Text and element pointing records

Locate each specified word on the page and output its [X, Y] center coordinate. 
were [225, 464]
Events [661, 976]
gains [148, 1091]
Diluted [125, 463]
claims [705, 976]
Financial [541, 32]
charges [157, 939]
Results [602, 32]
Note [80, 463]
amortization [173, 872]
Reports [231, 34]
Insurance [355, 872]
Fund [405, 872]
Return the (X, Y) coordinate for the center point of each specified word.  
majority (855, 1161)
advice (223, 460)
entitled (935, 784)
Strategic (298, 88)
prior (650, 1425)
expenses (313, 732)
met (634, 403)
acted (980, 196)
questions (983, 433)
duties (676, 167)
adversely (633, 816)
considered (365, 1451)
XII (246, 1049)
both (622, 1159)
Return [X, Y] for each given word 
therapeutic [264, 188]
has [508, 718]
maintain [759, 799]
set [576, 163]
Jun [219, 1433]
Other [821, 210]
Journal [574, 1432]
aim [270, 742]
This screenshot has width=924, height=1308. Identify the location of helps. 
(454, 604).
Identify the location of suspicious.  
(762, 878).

_Short task_: Update the rows starting at the line that contains "set [576, 163]" and ending at the last row, replacing "location" with "position" and leaving everything else unchanged.

_Answer below_:
set [576, 163]
Jun [219, 1433]
Other [821, 210]
Journal [574, 1432]
aim [270, 742]
This screenshot has width=924, height=1308. Identify the position of helps. 
(454, 604).
Identify the position of suspicious.  
(762, 878).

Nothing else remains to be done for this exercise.